The cyber team in Richmond is actively tracking trends among cyberattackers and reminding people to protect privacy and information, Meador said.
Cope said victims should report cyberattacks to quickly no matter the degree of severity. He said businesses large and small have fallen victim to phishing scams like phony domain names, fake mail services, ransomware and malware.
A typical scam may involve tricking an employee into unknowingly downloading an attachment that allows a criminal access to a business’ computer system. Sometimes data is held hostage until a business pays a ransom.
One such ransomware case in 2019 cost the city of Baltimore $18 million.
“Sometimes there’s a certain reluctance to come to us because companies want to protect their reputation,” said
Cope, special agent in charge of the Richmond Division’s cyber team. “But data is perishable.

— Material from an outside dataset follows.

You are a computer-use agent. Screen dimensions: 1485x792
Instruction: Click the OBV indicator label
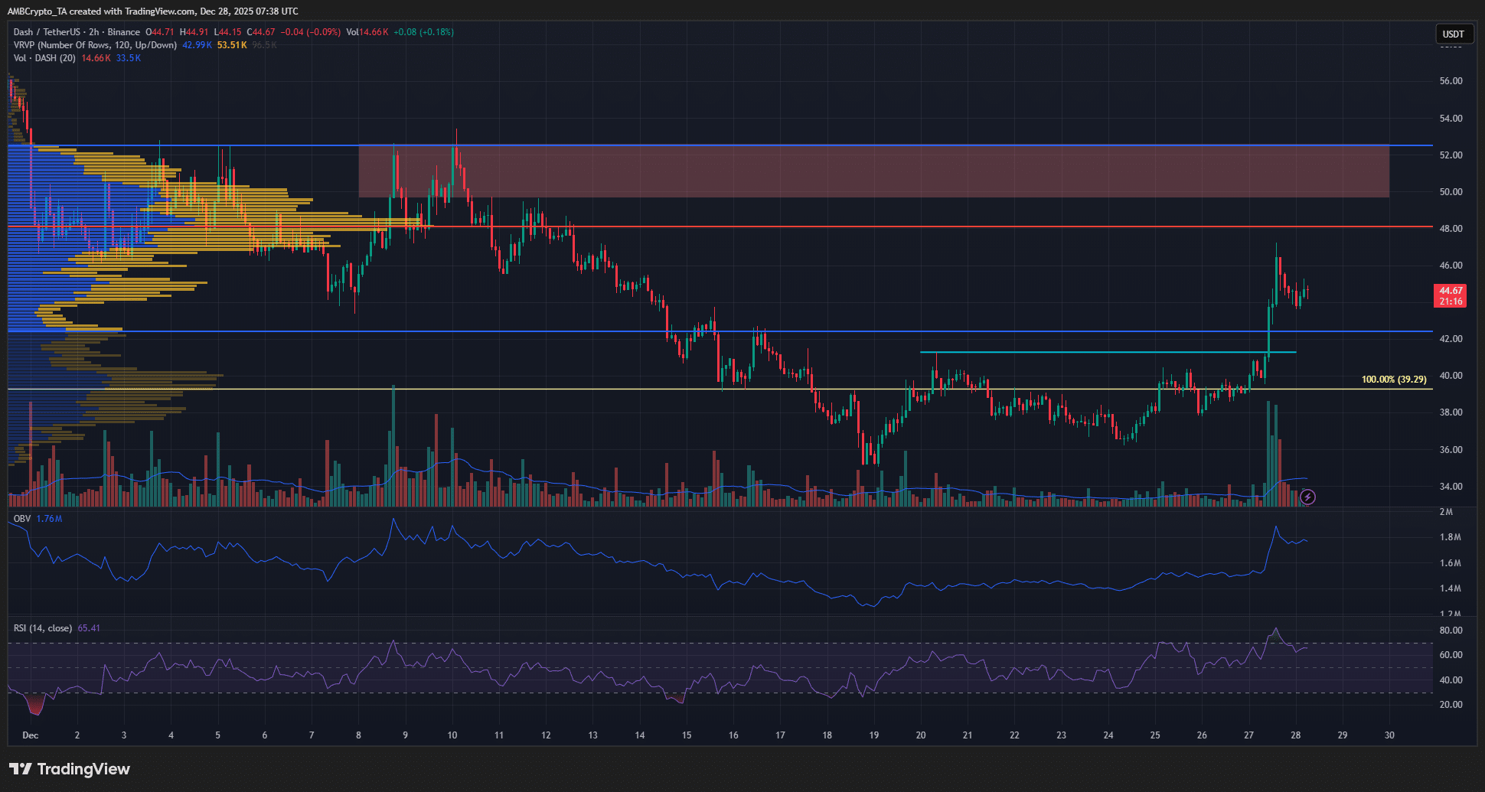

If you take a few weeks to contact us we may not be able to investigate.”
Information can be sent to the FBI at ic3.gov.
Cope also suggested good “cyber hygiene,” including being wary of who you’re talking to online, keeping devices up to date, using different passwords for personal and company devices, and having a plan in place should a cyberattack occur.
“Individual victims matter to us as much as any big company,” said David Lewis, assistant to the Richmond division’s special agent in charge. “That’s why we want to build partnerships between us and the community.”
The FBI estimated there were 19,954 business email compromise complaints in 2021, for a net loss of around $2.4 billion.